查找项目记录
- - - - - - -

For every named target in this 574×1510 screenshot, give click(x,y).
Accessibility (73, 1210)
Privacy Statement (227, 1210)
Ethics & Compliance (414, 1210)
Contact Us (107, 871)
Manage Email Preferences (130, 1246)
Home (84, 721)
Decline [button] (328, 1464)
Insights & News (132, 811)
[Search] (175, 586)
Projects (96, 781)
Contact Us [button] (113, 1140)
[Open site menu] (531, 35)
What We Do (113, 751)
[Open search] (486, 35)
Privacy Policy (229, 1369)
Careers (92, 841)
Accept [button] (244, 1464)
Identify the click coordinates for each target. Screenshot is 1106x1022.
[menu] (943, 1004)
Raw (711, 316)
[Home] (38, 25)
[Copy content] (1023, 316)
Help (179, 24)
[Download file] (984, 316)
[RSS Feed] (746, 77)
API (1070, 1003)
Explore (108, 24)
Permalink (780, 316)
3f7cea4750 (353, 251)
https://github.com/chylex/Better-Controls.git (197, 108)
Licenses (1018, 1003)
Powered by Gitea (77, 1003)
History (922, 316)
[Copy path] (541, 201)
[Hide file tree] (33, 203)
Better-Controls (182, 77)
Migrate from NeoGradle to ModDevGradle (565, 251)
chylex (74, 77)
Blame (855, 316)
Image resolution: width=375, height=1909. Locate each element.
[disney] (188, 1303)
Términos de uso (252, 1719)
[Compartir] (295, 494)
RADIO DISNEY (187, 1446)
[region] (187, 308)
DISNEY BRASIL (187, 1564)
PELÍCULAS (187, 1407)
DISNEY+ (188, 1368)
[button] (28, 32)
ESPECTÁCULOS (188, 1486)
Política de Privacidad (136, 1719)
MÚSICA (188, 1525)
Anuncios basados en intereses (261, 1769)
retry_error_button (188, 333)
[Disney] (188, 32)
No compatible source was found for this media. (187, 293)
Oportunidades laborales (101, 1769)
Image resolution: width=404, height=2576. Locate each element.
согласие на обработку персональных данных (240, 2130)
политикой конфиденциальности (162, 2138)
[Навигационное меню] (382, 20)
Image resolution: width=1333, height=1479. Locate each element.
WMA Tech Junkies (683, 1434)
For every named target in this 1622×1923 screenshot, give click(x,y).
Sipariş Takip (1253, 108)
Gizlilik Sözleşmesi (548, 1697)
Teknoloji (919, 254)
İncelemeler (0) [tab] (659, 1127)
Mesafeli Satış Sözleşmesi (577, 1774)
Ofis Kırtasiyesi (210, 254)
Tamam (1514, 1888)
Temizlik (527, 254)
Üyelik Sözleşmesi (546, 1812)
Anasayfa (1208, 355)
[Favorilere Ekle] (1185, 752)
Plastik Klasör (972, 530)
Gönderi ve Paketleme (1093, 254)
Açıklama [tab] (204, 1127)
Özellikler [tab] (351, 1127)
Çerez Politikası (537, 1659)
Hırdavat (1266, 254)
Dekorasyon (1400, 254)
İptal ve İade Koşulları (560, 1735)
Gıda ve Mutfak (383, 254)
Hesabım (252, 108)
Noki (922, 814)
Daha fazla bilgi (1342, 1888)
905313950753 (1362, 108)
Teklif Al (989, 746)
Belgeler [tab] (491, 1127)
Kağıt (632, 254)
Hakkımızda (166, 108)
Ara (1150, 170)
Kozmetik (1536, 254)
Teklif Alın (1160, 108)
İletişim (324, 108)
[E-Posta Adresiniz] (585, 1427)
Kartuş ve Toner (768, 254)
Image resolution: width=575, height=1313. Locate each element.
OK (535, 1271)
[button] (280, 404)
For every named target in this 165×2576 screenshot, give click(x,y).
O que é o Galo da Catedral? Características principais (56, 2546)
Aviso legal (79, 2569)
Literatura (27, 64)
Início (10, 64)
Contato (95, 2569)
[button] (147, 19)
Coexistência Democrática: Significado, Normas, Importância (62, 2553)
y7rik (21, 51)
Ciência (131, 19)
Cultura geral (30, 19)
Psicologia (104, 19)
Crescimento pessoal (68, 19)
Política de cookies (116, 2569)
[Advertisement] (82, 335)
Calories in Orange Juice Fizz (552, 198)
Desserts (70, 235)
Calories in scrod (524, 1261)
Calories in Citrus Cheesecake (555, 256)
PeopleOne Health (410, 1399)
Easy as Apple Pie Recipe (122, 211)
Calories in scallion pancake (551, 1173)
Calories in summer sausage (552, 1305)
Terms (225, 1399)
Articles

- - - - - - -

**任务说明**
把上面列表里的每一行一字不差地抄写出来。

**参考答案**
For every named target in this 574×1510 screenshot, give click(x,y).
Accessibility (73, 1210)
Privacy Statement (227, 1210)
Ethics & Compliance (414, 1210)
Contact Us (107, 871)
Manage Email Preferences (130, 1246)
Home (84, 721)
Decline [button] (328, 1464)
Insights & News (132, 811)
[Search] (175, 586)
Projects (96, 781)
Contact Us [button] (113, 1140)
[Open site menu] (531, 35)
What We Do (113, 751)
[Open search] (486, 35)
Privacy Policy (229, 1369)
Careers (92, 841)
Accept [button] (244, 1464)
Identify the click coordinates for each target. Screenshot is 1106x1022.
[menu] (943, 1004)
Raw (711, 316)
[Home] (38, 25)
[Copy content] (1023, 316)
Help (179, 24)
[Download file] (984, 316)
[RSS Feed] (746, 77)
API (1070, 1003)
Explore (108, 24)
Permalink (780, 316)
3f7cea4750 (353, 251)
https://github.com/chylex/Better-Controls.git (197, 108)
Licenses (1018, 1003)
Powered by Gitea (77, 1003)
History (922, 316)
[Copy path] (541, 201)
[Hide file tree] (33, 203)
Better-Controls (182, 77)
Migrate from NeoGradle to ModDevGradle (565, 251)
chylex (74, 77)
Blame (855, 316)
Image resolution: width=375, height=1909. Locate each element.
[disney] (188, 1303)
Términos de uso (252, 1719)
[Compartir] (295, 494)
RADIO DISNEY (187, 1446)
[region] (187, 308)
DISNEY BRASIL (187, 1564)
PELÍCULAS (187, 1407)
DISNEY+ (188, 1368)
[button] (28, 32)
ESPECTÁCULOS (188, 1486)
Política de Privacidad (136, 1719)
MÚSICA (188, 1525)
Anuncios basados en intereses (261, 1769)
retry_error_button (188, 333)
[Disney] (188, 32)
No compatible source was found for this media. (187, 293)
Oportunidades laborales (101, 1769)
Image resolution: width=404, height=2576. Locate each element.
согласие на обработку персональных данных (240, 2130)
политикой конфиденциальности (162, 2138)
[Навигационное меню] (382, 20)
Image resolution: width=1333, height=1479. Locate each element.
WMA Tech Junkies (683, 1434)
For every named target in this 1622×1923 screenshot, give click(x,y).
Sipariş Takip (1253, 108)
Gizlilik Sözleşmesi (548, 1697)
Teknoloji (919, 254)
İncelemeler (0) [tab] (659, 1127)
Mesafeli Satış Sözleşmesi (577, 1774)
Ofis Kırtasiyesi (210, 254)
Tamam (1514, 1888)
Temizlik (527, 254)
Üyelik Sözleşmesi (546, 1812)
Anasayfa (1208, 355)
[Favorilere Ekle] (1185, 752)
Plastik Klasör (972, 530)
Gönderi ve Paketleme (1093, 254)
Açıklama [tab] (204, 1127)
Özellikler [tab] (351, 1127)
Çerez Politikası (537, 1659)
Hırdavat (1266, 254)
Dekorasyon (1400, 254)
İptal ve İade Koşulları (560, 1735)
Gıda ve Mutfak (383, 254)
Hesabım (252, 108)
Noki (922, 814)
Daha fazla bilgi (1342, 1888)
905313950753 (1362, 108)
Teklif Al (989, 746)
Belgeler [tab] (491, 1127)
Kağıt (632, 254)
Hakkımızda (166, 108)
Ara (1150, 170)
Kozmetik (1536, 254)
Teklif Alın (1160, 108)
İletişim (324, 108)
[E-Posta Adresiniz] (585, 1427)
Kartuş ve Toner (768, 254)
Image resolution: width=575, height=1313. Locate each element.
OK (535, 1271)
[button] (280, 404)
For every named target in this 165×2576 screenshot, give click(x,y).
O que é o Galo da Catedral? Características principais (56, 2546)
Aviso legal (79, 2569)
Literatura (27, 64)
Início (10, 64)
Contato (95, 2569)
[button] (147, 19)
Coexistência Democrática: Significado, Normas, Importância (62, 2553)
y7rik (21, 51)
Ciência (131, 19)
Cultura geral (30, 19)
Psicologia (104, 19)
Crescimento pessoal (68, 19)
Política de cookies (116, 2569)
[Advertisement] (82, 335)
Calories in Orange Juice Fizz (552, 198)
Desserts (70, 235)
Calories in scrod (524, 1261)
Calories in Citrus Cheesecake (555, 256)
PeopleOne Health (410, 1399)
Easy as Apple Pie Recipe (122, 211)
Calories in scallion pancake (551, 1173)
Calories in summer sausage (552, 1305)
Terms (225, 1399)
Articles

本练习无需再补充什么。